_PROBLEM DESCRIPTION_
Put the lines from the beginning through the one containing "Toggle visibility checkbox" into a numbered list, omitting any blank lines.

** Start of ENTRIES **

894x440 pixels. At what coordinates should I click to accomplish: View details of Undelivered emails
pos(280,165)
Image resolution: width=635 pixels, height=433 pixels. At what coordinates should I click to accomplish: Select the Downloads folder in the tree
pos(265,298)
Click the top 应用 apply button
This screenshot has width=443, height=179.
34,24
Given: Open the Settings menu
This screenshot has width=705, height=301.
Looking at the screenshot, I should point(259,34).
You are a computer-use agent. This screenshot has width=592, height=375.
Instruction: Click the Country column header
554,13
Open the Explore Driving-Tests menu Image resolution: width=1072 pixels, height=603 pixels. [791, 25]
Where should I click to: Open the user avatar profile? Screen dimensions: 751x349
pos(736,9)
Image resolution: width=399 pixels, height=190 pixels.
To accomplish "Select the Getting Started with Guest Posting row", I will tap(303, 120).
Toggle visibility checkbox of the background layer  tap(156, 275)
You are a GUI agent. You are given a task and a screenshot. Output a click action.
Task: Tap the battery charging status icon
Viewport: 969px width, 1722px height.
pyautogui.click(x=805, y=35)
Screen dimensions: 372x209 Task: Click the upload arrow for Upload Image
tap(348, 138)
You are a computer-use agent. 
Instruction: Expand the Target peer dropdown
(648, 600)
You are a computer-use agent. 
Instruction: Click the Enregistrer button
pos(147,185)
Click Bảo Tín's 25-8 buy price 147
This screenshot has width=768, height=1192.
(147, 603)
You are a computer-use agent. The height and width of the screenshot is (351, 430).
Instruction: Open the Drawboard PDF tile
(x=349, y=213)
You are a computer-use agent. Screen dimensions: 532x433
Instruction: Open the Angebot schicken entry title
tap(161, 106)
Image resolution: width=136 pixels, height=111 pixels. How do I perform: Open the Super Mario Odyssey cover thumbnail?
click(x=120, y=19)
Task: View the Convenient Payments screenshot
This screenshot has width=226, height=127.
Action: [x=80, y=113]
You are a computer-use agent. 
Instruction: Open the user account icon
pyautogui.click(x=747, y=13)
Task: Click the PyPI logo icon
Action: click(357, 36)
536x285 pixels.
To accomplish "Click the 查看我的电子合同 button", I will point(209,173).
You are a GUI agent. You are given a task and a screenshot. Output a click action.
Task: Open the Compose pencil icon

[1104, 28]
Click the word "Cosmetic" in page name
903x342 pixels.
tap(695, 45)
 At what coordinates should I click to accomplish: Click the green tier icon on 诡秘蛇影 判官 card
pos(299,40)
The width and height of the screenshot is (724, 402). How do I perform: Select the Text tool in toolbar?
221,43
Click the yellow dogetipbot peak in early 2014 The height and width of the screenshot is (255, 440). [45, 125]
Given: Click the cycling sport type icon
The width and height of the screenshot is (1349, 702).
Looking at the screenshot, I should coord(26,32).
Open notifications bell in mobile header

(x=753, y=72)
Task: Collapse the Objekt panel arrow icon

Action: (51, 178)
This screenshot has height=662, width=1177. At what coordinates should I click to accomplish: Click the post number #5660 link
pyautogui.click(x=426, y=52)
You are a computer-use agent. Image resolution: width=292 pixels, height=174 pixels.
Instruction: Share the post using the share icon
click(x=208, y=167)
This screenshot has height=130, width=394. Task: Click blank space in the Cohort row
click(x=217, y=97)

** End of ENTRIES **

_TASK SOLUTION_
1. 894x440 pixels. At what coordinates should I click to accomplish: View details of Undelivered emails
2. pos(280,165)
3. Image resolution: width=635 pixels, height=433 pixels. At what coordinates should I click to accomplish: Select the Downloads folder in the tree
4. pos(265,298)
5. Click the top 应用 apply button
6. This screenshot has width=443, height=179.
7. 34,24
8. Given: Open the Settings menu
9. This screenshot has width=705, height=301.
10. Looking at the screenshot, I should point(259,34).
11. You are a computer-use agent. This screenshot has width=592, height=375.
12. Instruction: Click the Country column header
13. 554,13
14. Open the Explore Driving-Tests menu Image resolution: width=1072 pixels, height=603 pixels. [791, 25]
15. Where should I click to: Open the user avatar profile? Screen dimensions: 751x349
16. pos(736,9)
17. Image resolution: width=399 pixels, height=190 pixels.
18. To accomplish "Select the Getting Started with Guest Posting row", I will tap(303, 120).
19. Toggle visibility checkbox of the background layer  tap(156, 275)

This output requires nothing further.